#### Problem:
Return all lines from the entries below in which the word "computer" is present.

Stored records
-=-=-=-=-

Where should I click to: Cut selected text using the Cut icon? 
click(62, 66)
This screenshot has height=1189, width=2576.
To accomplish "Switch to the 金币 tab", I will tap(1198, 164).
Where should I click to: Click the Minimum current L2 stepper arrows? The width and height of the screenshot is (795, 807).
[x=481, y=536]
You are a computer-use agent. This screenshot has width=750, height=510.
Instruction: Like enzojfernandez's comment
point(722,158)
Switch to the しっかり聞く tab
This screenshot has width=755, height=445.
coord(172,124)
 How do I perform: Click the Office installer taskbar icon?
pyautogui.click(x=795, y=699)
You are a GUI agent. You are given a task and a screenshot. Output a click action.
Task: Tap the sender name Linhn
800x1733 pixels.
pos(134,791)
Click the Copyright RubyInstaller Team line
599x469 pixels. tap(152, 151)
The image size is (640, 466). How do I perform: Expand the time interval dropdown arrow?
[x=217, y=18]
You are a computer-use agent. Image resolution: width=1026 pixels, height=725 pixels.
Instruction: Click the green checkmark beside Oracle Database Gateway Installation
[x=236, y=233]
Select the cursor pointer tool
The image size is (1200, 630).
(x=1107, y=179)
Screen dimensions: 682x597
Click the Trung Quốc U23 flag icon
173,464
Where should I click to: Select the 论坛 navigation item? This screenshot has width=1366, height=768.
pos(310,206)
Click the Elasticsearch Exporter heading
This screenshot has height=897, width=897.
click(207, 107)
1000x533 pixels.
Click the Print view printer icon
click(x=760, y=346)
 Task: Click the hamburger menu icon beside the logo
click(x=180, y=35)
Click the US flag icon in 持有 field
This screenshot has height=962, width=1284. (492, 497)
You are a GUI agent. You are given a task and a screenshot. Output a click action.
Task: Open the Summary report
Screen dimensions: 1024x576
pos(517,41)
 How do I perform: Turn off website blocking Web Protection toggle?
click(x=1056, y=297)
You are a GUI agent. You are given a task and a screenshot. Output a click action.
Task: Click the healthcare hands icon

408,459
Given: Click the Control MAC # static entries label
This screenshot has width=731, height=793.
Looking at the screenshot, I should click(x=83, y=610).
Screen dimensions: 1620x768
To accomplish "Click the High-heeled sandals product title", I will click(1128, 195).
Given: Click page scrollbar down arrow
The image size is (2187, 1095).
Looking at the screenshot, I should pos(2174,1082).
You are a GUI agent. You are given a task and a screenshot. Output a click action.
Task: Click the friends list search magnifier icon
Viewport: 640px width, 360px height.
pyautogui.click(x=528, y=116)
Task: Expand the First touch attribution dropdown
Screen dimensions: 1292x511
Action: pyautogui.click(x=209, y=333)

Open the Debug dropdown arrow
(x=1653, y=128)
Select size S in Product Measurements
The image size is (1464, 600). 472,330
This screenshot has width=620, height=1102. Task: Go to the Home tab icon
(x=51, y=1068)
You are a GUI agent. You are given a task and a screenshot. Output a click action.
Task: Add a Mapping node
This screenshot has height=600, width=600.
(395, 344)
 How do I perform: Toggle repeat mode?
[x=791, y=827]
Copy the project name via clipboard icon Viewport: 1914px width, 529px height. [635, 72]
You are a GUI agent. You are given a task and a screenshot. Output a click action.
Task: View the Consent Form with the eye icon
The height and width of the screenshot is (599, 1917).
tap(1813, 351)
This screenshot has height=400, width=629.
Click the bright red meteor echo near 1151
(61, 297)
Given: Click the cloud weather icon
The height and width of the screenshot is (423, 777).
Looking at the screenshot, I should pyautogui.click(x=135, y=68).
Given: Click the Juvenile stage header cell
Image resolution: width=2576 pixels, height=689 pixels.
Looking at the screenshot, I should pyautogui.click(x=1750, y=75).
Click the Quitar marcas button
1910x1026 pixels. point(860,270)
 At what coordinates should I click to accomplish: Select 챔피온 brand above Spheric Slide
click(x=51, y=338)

-=-=-=-=-

#### Solution to the exercise:
You are a computer-use agent. This screenshot has width=750, height=510.
You are a computer-use agent. Image resolution: width=1026 pixels, height=725 pixels.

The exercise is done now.